はしくれトランスレータ「イワシ」が、翻訳への愛をつれづれなるままに記します。

滋賀の実家に帰省する ~Days and nights in Kyoto~ その6

2008年06月13日 08時49分27秒 | 旅行記
トンネルを抜けると、そこは八重洲口だった。――そう、東京に戻ってきたのだ。不思議なことに、京都に戻ったときに感じたあの懐かしさと同じものを、この東京にも感じる。七年も住んでいれば、ここもまた僕にとって第二の故郷の一つになっているのだろう。それを実感する。ちょっと嬉しく、ほっとする。僕のようなよそ者が、デラシネが、普通の顔をして生きていける街。今日からまた、ここで新しい日々が始まる。

ふいに、ラーメンが食べたくなった。そういえば、東京駅にはラーメンのテーマパークっぽいのあったんじゃなかったけ? どこらへんやったかな? そう思って改札口の脇にいる駅員に訊ねてみたら、こっちが質問を言い終わらないうちに、苦虫を噛み潰したような顔をして「それは今、工事中です」と泣きそうな声で言われた。ヲイヲイ、これが東京か。そうだった。前もここでラーメンパークを探したことがあった。大事なことをすぐに忘れてしまう。

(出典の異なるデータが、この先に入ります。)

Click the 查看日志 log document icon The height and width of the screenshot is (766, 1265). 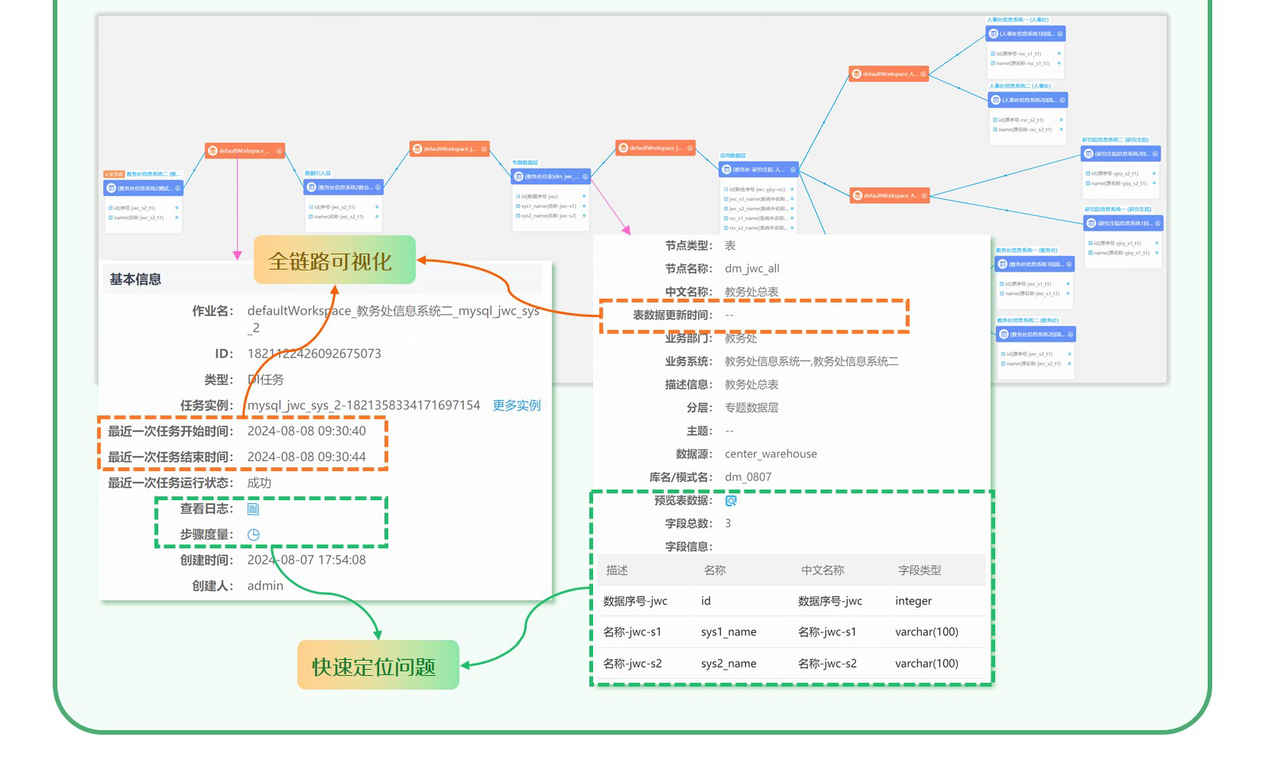coord(253,509)
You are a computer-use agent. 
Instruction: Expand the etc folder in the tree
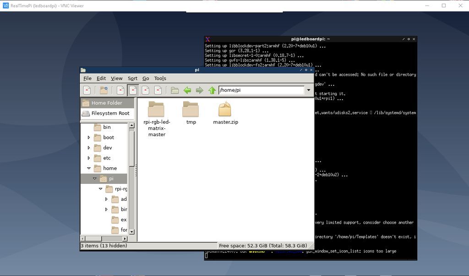point(89,158)
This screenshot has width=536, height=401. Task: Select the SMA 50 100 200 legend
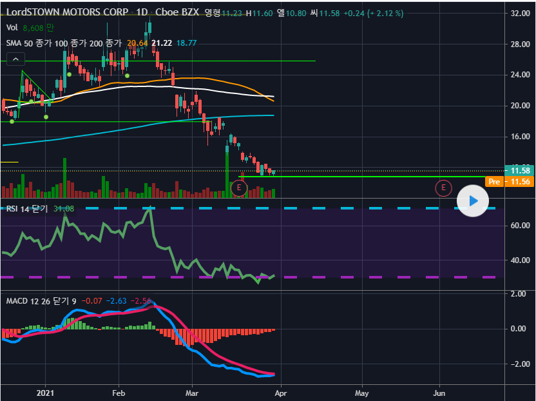coord(63,43)
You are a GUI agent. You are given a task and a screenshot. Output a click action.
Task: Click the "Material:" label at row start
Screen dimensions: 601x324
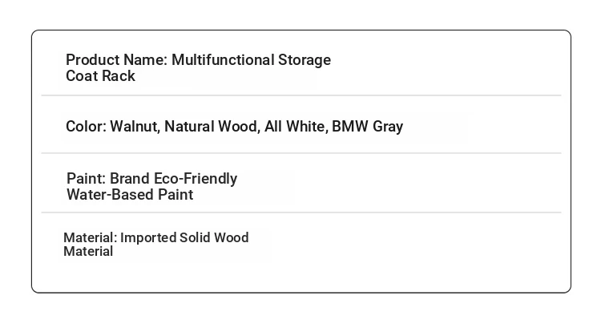tap(91, 237)
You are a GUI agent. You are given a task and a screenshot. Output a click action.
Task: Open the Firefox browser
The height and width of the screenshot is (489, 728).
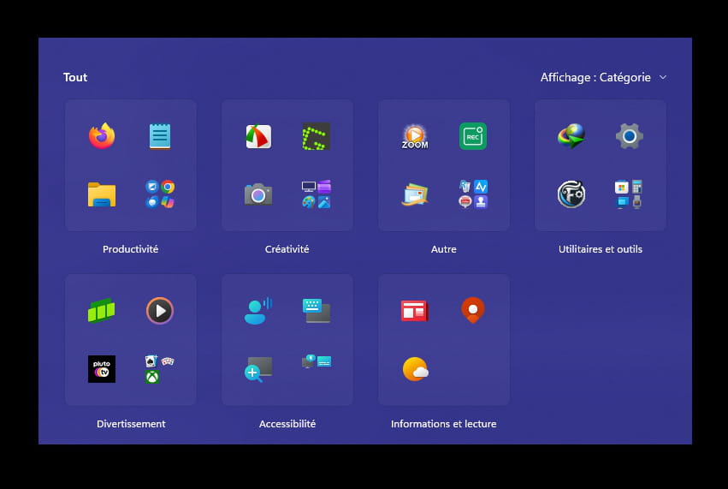[x=102, y=136]
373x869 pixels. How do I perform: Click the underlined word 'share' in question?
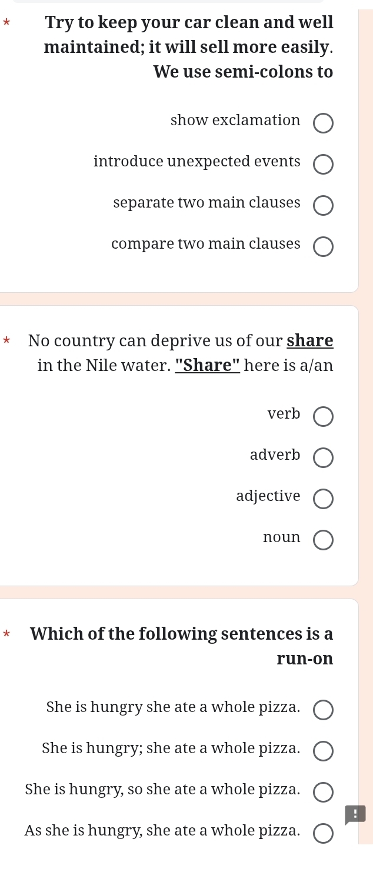[x=310, y=341]
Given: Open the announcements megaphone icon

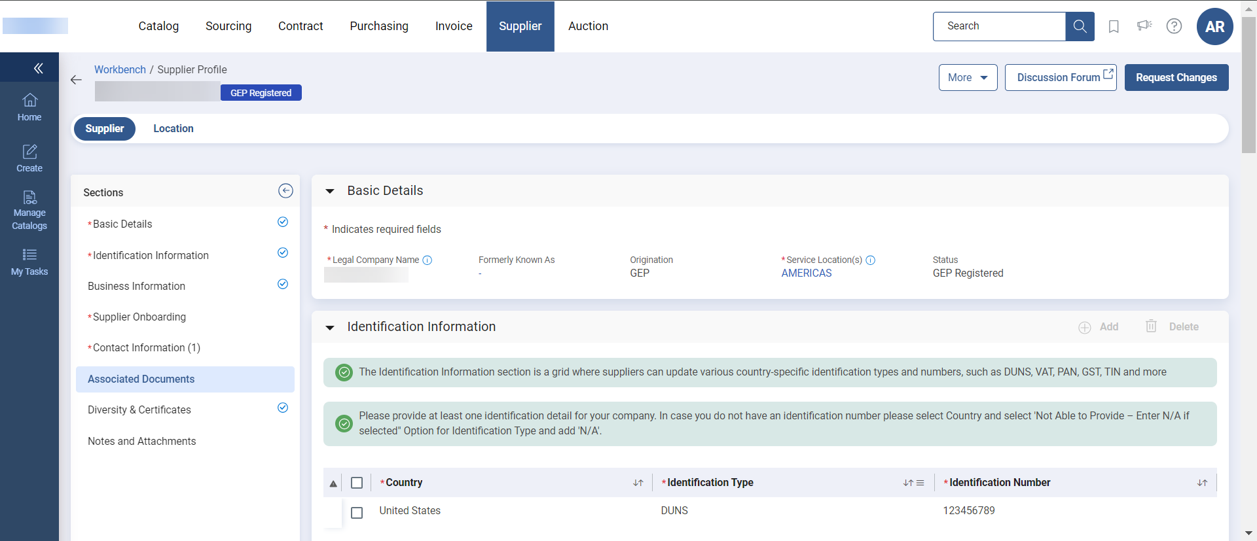Looking at the screenshot, I should coord(1144,26).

しょうがない。でも、せっかくだからちょっとブラブラするか。駅地下の商店街の案内図を見ていたら、面白そうな古本屋があったのでそこに行くことにした。雰囲気があっていいお店だった。いろいろ迷ったあげく、一冊購入。

『八つ墓村』横溝正史

帰省明けの一冊としては相応しいのかどうかよくわからないけど、まあいいか。中央線に乗る。僕にとって中央線は、文字通り東京の、いや日本の中央を走る列車だ。iPodからは、『未来世紀ブラジル』のサントラの一曲、『Days and Nights in Kyoto』が聴こえてくる。七年前に東京に出てきたとき、心細くて不安で、それでも希望があって、若くて、夢があった。そんな気持ちが蘇ってきた。それから、いろいろな出来事があった。そして今もまだここにいる。もうあの頃には戻れない。もうあの場所にも戻れない。ただ肩肘を張らずに、前に進んでいこう。これから人生はあらたな局面を見せ始めるだろう。おそらくは死ぬまで、新たな経験は続いていく。いつか息絶えることすらも、初めての経験になるはずなのだから。悲しみも苦しみもたくさんあるだろう、だけど、新鮮な驚きや、喜びに満ちた瞬間もきっといくつもあるに違いない。そんなことを考えているうちに、吉祥寺が近づいてきた。やっぱりここは、行っときますか......。麗しのブックオフ吉祥寺店が、僕を待っている。電車を降り、見慣れた改札を抜け、衝動的に一風堂でラーメン食べ、僕は、黄色い看板のあるあの店に向かった。